### Aim of the task:
Reproduce the entries verbatim; no pictures.

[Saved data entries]

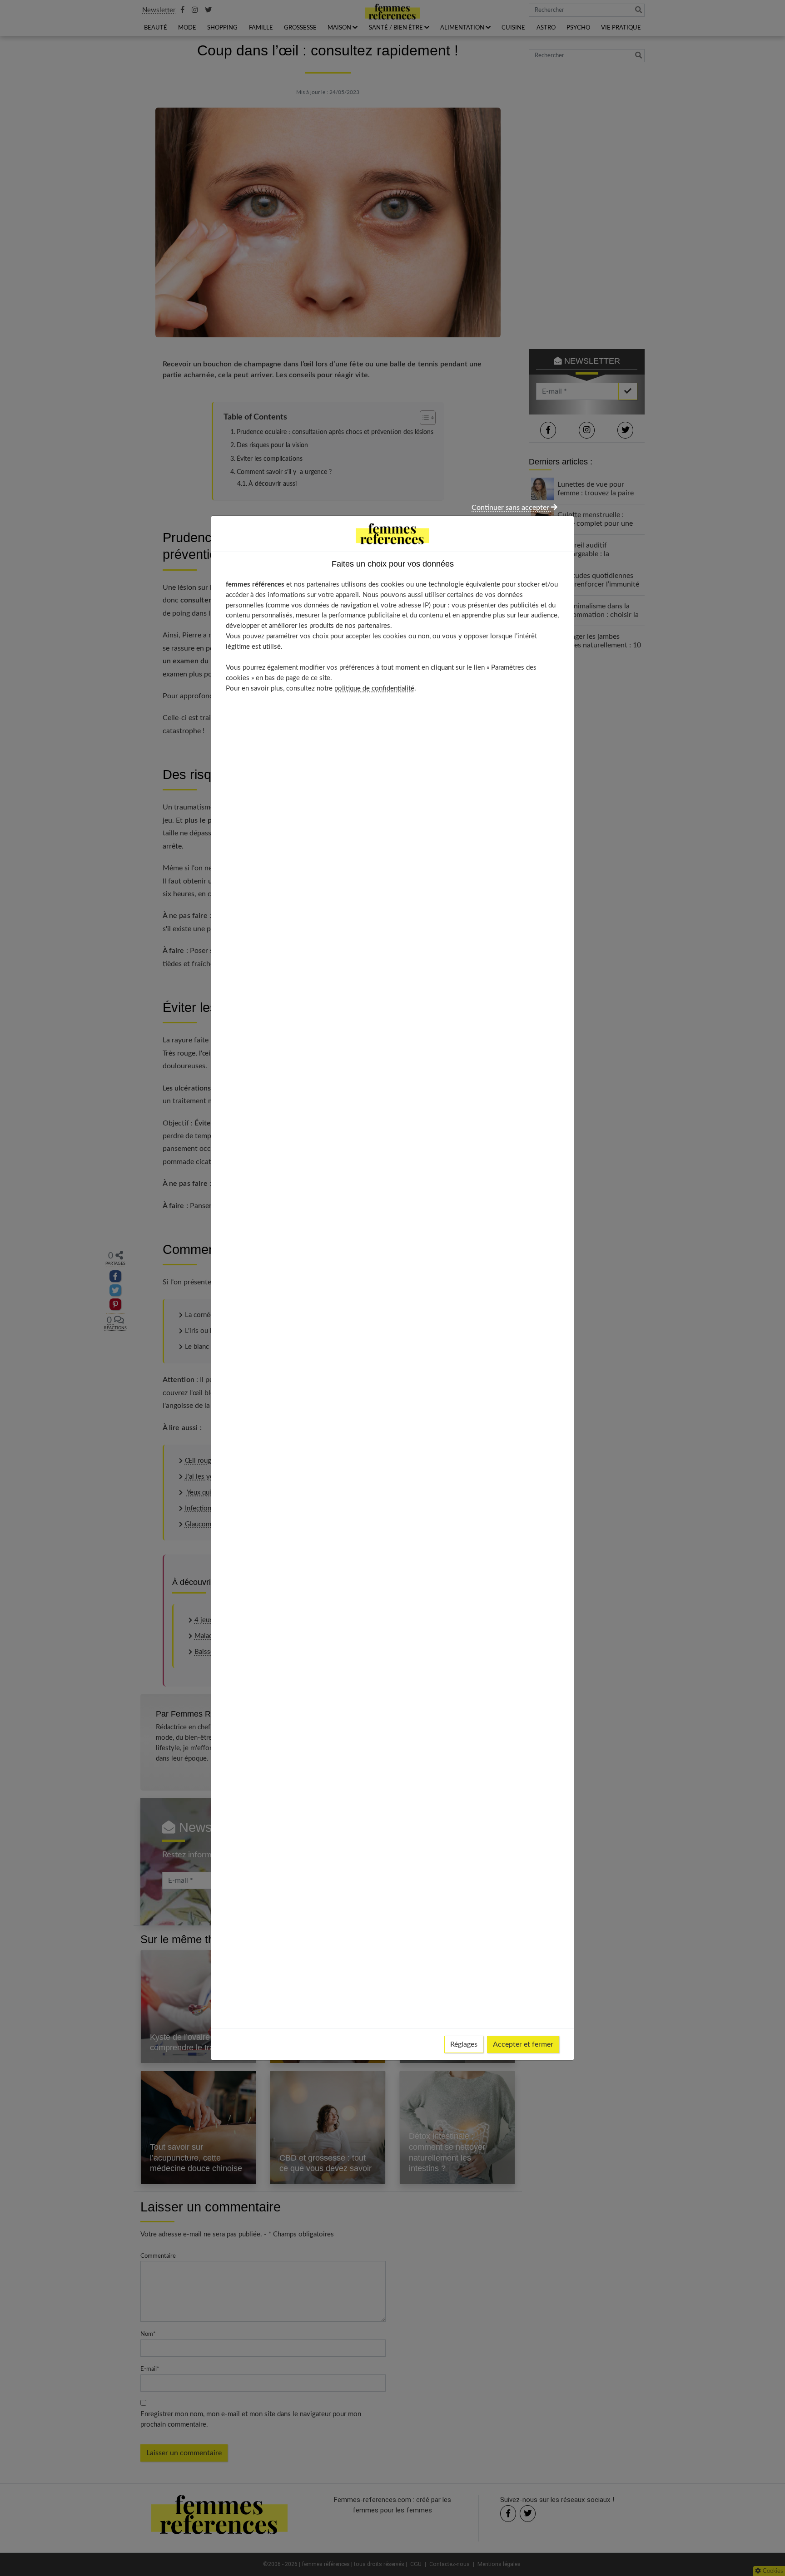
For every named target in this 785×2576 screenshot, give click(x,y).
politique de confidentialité (374, 688)
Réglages (463, 2044)
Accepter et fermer (523, 2044)
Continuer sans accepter (511, 507)
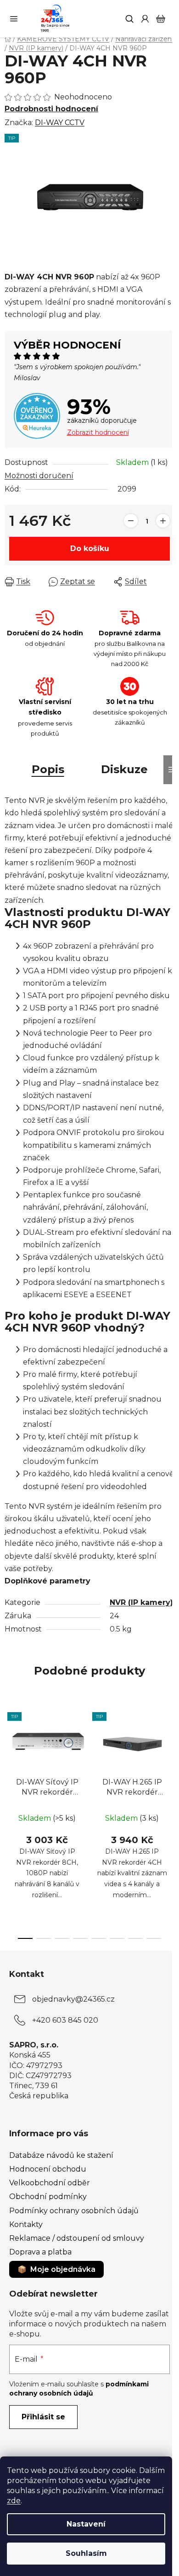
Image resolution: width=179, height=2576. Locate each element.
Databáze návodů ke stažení (61, 2155)
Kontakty (26, 2224)
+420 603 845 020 (65, 2020)
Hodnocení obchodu (47, 2169)
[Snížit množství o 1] (131, 521)
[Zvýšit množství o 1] (163, 521)
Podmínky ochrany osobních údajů (74, 2210)
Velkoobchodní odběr (49, 2182)
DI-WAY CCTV (59, 122)
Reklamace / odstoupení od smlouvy (76, 2238)
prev (9, 1760)
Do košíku (89, 548)
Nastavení (86, 2524)
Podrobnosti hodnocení (51, 108)
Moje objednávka (62, 2269)
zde (14, 2500)
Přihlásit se (43, 2416)
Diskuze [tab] (124, 769)
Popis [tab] (48, 769)
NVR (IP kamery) (141, 1602)
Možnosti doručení (39, 475)
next (169, 1760)
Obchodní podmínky (48, 2196)
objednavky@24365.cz (73, 1999)
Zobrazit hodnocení (98, 432)
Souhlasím (86, 2553)
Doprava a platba (40, 2252)
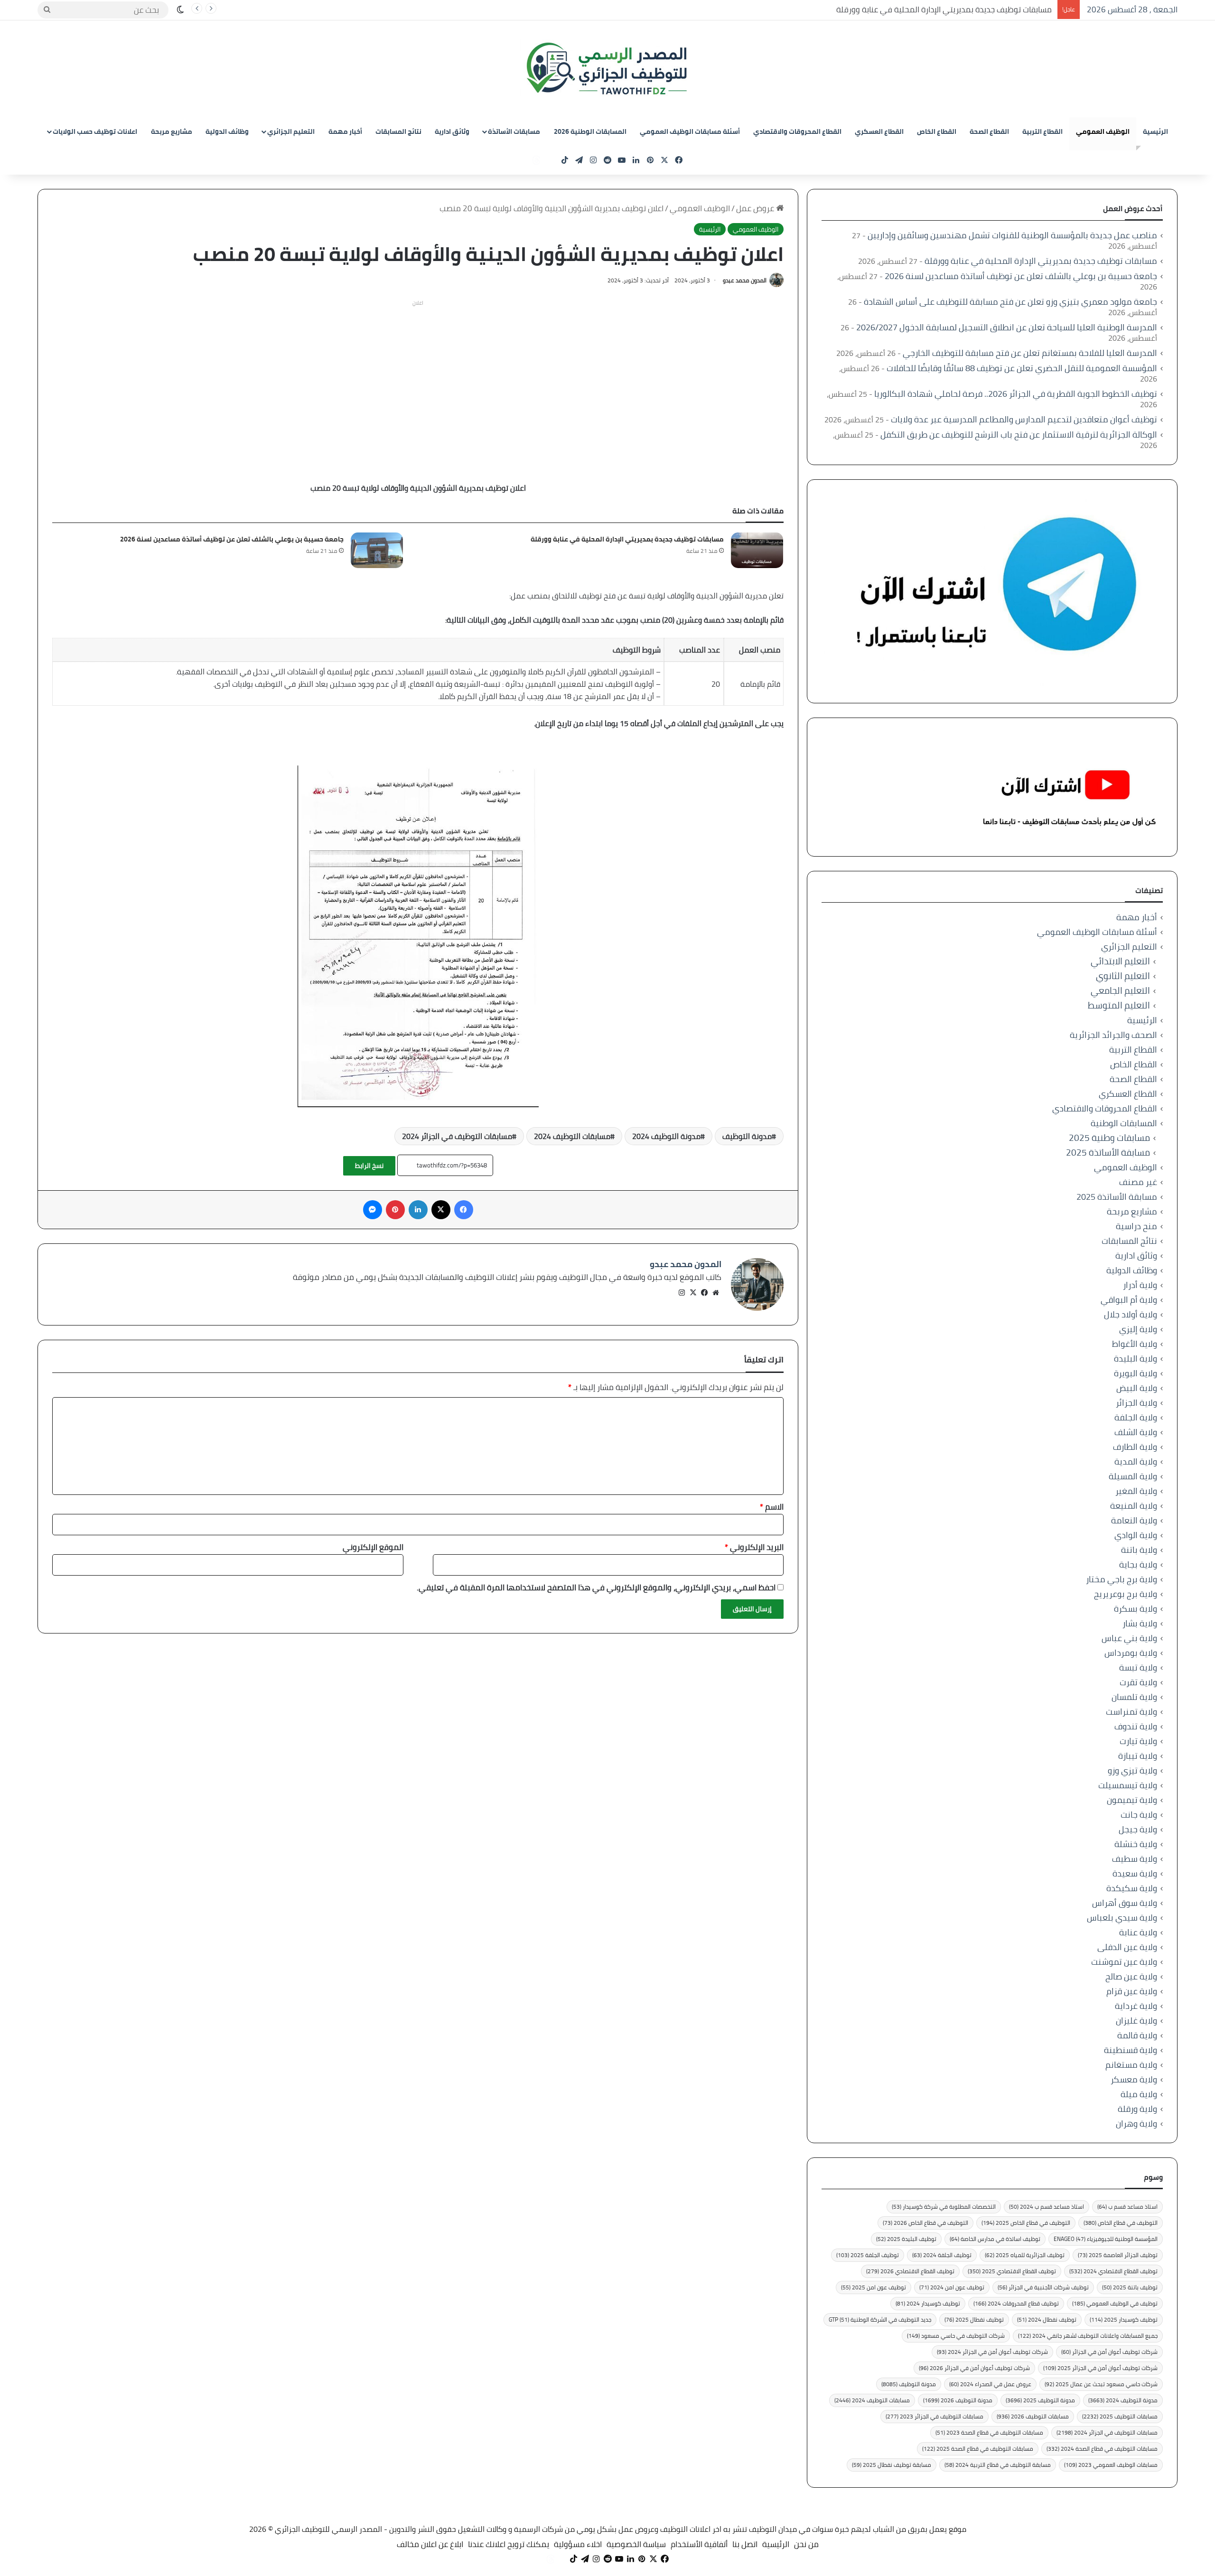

### Exercise response:
For every named target in this 785×2576 screenshot, give click(x,y).
politique de confidentialité (374, 688)
Réglages (463, 2044)
Accepter et fermer (523, 2044)
Continuer sans accepter (511, 507)
Image resolution: width=179, height=2576. Locate each element.
Databáze návodů ke stažení (61, 2155)
Kontakty (26, 2224)
+420 603 845 020 (65, 2020)
Hodnocení obchodu (47, 2169)
[Snížit množství o 1] (131, 521)
[Zvýšit množství o 1] (163, 521)
Podmínky ochrany osobních údajů (74, 2210)
Velkoobchodní odběr (49, 2182)
DI-WAY CCTV (59, 122)
Reklamace / odstoupení od smlouvy (76, 2238)
prev (9, 1760)
Do košíku (89, 548)
Nastavení (86, 2524)
Podrobnosti hodnocení (51, 108)
Moje objednávka (62, 2269)
zde (14, 2500)
Přihlásit se (43, 2416)
Diskuze [tab] (124, 769)
Popis [tab] (48, 769)
NVR (IP kamery) (141, 1602)
Možnosti doručení (39, 475)
next (169, 1760)
Obchodní podmínky (48, 2196)
objednavky@24365.cz (73, 1999)
Zobrazit hodnocení (98, 432)
Souhlasím (86, 2553)
Doprava a platba (40, 2252)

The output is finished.